*Directions for this task*: When a line in the listing below contains the word "pencil", return a copy of that line.

*Extracted information*:
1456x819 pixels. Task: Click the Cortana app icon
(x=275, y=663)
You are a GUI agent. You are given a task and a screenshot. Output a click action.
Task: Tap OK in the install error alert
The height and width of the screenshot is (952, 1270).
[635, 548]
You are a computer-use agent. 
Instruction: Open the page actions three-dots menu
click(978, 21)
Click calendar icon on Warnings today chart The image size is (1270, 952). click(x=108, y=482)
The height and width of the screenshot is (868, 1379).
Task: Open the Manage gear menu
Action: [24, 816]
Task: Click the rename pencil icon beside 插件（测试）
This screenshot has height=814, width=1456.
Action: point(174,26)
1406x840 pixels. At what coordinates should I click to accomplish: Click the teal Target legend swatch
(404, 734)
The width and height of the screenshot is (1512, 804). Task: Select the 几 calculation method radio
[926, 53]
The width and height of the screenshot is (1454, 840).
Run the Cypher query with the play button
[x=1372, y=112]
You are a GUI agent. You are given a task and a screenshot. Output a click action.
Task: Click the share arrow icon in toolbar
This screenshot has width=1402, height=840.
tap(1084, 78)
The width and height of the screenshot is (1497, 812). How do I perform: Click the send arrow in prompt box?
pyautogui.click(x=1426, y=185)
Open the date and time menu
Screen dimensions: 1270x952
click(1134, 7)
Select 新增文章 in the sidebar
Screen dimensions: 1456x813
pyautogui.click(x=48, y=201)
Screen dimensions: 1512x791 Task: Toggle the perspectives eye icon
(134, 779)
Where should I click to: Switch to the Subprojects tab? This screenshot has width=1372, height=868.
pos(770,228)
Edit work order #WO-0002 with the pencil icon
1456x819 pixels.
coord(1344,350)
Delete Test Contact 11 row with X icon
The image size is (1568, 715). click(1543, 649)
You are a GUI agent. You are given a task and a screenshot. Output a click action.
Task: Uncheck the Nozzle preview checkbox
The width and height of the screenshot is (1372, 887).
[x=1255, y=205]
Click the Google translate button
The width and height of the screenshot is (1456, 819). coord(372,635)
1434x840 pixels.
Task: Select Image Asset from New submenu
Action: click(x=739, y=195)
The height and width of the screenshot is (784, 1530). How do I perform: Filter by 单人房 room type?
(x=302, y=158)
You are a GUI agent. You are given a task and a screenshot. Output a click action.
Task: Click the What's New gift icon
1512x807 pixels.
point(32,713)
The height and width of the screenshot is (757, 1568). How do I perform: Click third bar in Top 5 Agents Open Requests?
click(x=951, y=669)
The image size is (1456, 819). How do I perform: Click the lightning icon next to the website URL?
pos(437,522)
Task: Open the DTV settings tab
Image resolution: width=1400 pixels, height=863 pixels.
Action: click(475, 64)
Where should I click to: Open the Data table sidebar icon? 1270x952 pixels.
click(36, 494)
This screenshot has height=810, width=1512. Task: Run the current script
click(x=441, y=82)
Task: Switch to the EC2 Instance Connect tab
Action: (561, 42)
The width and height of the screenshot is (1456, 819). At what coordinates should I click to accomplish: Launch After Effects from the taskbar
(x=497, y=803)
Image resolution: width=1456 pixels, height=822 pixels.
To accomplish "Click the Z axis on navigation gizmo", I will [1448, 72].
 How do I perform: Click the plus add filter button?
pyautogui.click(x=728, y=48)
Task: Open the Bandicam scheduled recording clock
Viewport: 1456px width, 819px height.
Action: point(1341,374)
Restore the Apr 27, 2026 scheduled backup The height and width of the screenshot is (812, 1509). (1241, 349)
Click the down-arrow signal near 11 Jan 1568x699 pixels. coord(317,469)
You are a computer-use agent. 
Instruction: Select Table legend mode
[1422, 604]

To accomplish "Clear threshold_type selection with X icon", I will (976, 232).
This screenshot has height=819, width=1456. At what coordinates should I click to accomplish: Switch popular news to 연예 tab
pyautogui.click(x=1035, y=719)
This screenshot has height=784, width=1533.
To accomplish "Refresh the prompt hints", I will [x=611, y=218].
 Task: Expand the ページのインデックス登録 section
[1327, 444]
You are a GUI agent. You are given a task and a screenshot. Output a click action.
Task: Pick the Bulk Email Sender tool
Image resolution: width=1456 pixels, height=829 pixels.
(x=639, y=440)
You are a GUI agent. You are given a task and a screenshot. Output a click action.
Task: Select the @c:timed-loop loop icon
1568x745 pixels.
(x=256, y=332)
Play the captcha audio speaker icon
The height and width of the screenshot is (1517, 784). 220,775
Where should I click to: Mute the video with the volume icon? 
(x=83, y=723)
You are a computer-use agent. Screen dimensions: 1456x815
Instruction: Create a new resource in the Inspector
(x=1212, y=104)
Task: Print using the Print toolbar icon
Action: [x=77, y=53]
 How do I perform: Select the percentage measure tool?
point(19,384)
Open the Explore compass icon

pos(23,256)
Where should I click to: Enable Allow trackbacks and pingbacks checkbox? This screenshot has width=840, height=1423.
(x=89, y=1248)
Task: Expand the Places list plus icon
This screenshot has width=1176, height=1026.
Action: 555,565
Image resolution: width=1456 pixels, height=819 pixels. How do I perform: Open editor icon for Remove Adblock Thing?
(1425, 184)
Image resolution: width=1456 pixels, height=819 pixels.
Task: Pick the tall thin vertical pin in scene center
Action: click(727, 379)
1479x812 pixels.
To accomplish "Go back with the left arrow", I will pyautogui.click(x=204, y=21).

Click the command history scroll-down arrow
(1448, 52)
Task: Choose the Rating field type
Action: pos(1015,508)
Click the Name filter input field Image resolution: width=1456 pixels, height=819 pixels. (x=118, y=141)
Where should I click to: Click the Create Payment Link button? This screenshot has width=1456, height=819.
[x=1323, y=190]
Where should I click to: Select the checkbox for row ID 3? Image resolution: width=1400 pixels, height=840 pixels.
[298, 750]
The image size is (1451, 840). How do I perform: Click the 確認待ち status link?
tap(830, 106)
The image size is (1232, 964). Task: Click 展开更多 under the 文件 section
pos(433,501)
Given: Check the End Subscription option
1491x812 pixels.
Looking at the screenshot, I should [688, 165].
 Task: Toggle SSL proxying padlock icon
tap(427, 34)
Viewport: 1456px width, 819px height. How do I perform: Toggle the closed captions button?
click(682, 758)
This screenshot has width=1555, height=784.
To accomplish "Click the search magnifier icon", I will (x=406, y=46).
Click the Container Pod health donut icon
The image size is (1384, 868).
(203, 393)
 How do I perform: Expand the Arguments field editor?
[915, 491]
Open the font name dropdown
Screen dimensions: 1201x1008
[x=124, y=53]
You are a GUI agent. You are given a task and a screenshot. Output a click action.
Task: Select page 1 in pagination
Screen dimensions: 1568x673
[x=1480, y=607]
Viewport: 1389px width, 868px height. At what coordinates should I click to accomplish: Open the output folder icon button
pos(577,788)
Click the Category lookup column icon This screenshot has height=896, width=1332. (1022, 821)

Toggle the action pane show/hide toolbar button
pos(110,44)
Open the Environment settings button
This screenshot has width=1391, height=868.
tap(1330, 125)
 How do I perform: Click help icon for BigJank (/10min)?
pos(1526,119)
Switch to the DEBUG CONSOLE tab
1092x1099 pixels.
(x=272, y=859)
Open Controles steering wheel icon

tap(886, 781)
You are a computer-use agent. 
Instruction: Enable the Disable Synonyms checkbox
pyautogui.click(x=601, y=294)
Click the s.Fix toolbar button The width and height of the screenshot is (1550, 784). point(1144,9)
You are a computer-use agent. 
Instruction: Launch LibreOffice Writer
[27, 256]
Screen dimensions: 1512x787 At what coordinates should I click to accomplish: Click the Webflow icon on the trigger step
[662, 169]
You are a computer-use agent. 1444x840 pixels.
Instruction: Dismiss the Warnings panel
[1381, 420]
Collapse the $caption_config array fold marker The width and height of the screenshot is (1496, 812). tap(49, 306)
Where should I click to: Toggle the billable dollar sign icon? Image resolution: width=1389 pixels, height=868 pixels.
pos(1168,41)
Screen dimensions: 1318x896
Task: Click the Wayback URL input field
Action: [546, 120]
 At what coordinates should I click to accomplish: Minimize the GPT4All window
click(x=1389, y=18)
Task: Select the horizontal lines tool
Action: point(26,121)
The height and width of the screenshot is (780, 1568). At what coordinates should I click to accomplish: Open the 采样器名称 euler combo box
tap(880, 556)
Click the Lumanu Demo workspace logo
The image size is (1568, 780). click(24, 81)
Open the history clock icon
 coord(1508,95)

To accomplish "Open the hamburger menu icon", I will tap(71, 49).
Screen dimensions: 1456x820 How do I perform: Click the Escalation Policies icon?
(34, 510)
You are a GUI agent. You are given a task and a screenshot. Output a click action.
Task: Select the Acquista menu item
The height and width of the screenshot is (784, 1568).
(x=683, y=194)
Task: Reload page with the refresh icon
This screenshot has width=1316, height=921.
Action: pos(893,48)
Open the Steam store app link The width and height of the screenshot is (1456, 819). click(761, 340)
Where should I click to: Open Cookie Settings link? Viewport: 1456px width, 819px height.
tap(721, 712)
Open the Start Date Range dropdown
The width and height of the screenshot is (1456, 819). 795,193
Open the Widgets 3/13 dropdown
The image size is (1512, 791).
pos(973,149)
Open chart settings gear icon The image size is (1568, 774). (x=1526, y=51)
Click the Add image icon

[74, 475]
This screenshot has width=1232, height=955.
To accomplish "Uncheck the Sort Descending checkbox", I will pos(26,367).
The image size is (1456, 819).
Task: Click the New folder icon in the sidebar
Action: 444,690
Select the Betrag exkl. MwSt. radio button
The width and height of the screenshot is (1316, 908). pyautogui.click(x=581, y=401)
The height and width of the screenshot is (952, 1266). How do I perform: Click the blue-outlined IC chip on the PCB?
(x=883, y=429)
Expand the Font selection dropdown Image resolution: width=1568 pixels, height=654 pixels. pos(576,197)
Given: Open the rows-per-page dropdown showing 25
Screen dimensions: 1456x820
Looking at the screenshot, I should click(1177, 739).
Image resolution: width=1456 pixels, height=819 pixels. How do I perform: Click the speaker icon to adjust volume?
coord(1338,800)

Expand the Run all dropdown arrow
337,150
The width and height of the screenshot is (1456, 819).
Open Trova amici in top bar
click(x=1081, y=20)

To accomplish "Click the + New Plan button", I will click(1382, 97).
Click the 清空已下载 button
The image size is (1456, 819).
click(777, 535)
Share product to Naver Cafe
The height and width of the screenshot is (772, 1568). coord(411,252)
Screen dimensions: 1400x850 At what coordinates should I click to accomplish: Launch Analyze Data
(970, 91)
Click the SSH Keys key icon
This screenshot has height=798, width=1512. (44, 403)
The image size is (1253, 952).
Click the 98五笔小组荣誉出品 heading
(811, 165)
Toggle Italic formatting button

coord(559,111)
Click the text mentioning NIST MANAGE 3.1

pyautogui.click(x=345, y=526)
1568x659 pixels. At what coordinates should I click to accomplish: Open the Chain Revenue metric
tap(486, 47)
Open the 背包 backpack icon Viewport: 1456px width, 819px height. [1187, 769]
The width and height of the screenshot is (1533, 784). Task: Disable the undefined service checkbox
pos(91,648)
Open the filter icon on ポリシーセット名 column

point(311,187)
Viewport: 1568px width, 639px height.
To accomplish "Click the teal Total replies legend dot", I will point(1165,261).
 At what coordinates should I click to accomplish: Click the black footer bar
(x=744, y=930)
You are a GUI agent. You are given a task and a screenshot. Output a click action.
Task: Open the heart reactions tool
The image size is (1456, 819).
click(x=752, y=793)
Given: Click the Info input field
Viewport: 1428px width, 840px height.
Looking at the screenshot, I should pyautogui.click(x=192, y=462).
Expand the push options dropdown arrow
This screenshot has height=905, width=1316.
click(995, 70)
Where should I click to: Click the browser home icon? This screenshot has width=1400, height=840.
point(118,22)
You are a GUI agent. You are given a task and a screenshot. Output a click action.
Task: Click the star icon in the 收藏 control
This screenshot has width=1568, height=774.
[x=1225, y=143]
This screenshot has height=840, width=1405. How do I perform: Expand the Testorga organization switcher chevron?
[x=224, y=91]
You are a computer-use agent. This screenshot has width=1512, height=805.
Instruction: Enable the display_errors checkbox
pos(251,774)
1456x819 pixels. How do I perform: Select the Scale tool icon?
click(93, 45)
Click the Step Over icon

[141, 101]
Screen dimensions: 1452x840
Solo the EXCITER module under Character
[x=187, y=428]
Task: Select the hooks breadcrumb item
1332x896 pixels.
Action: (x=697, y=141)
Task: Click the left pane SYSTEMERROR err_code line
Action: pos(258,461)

*Answer box*:
Task: Click the rename pencil icon beside 插件（测试）
Edit work order #WO-0002 with the pencil icon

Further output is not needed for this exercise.